[Aim of the task]
The expected output is an exact copy of the lines from the one containing "This screenshot has width=1906, height=864." to the final line below, minus any pictures.

[Supplied records]
◇ ◇ ◇ ◇
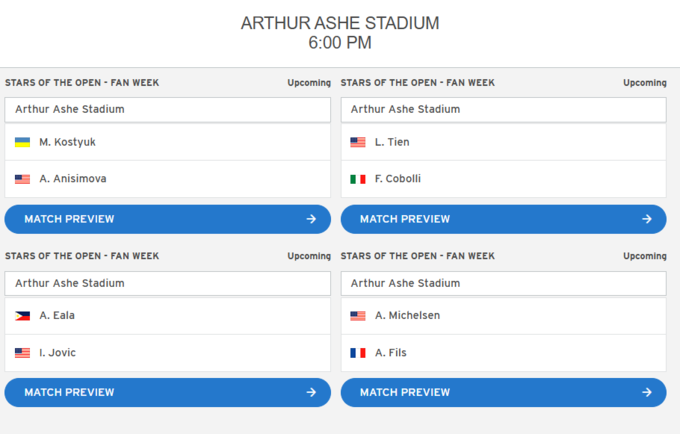Open Match Preview for Eala vs Jovic
This screenshot has height=434, width=680.
tap(168, 392)
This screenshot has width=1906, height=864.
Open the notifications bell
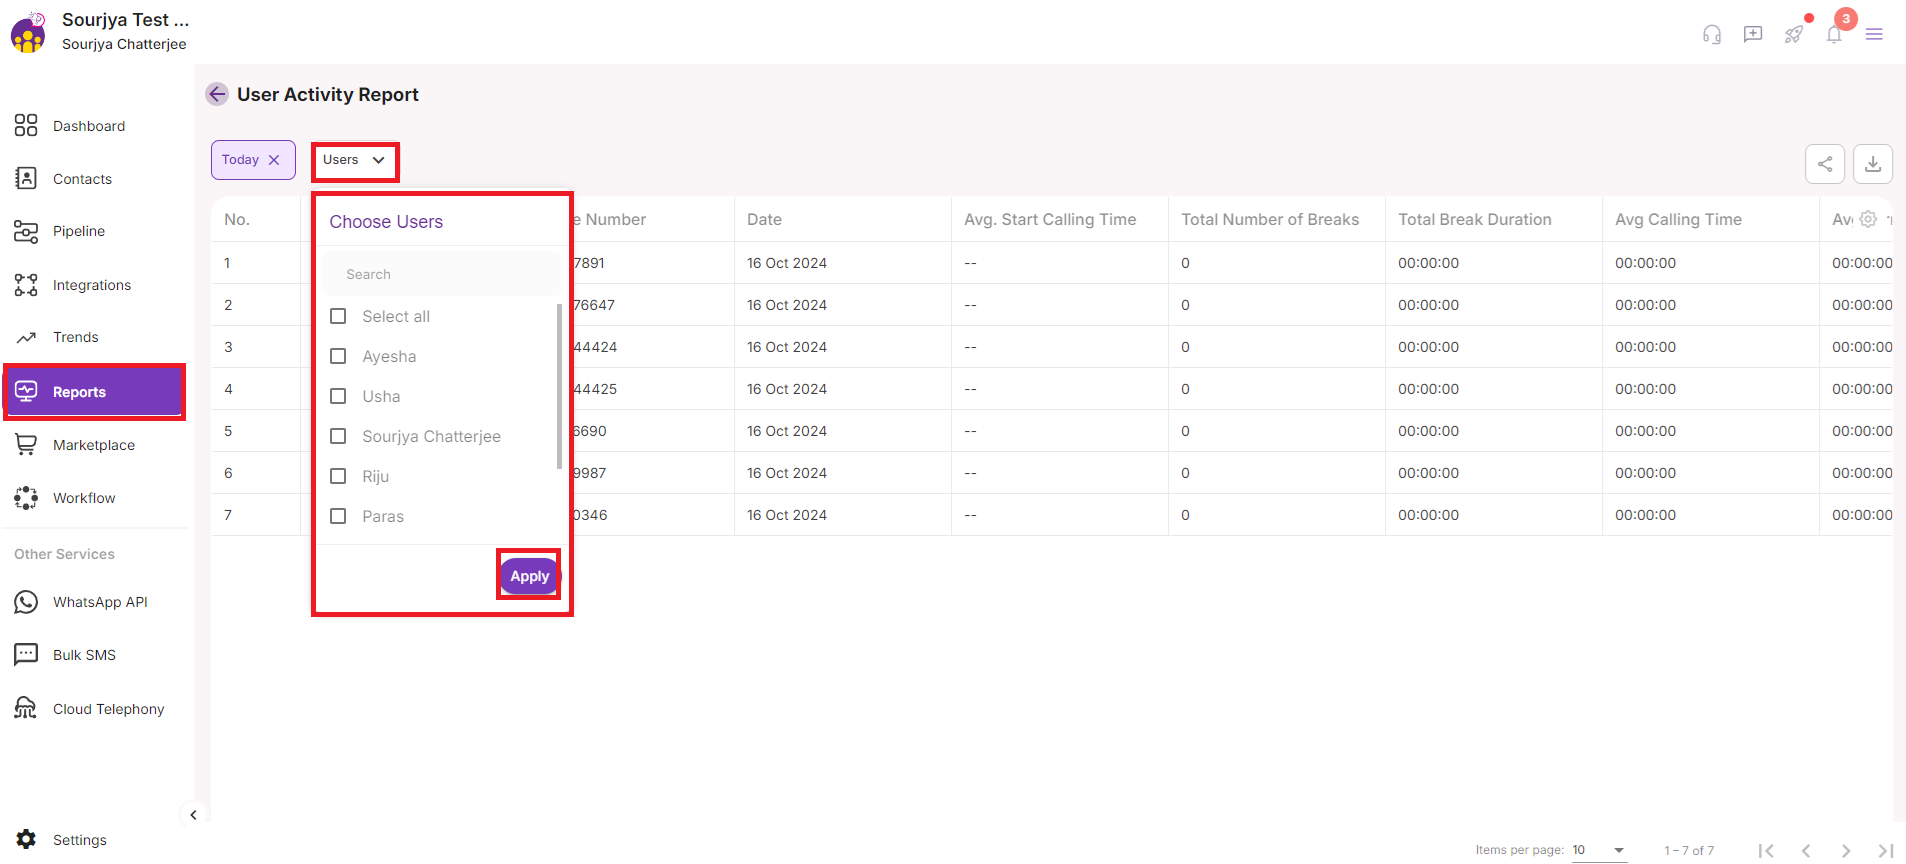click(1834, 35)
◇ ◇ ◇ ◇
[Result]
This screenshot has width=1906, height=864.
Open the notifications bell
click(1834, 35)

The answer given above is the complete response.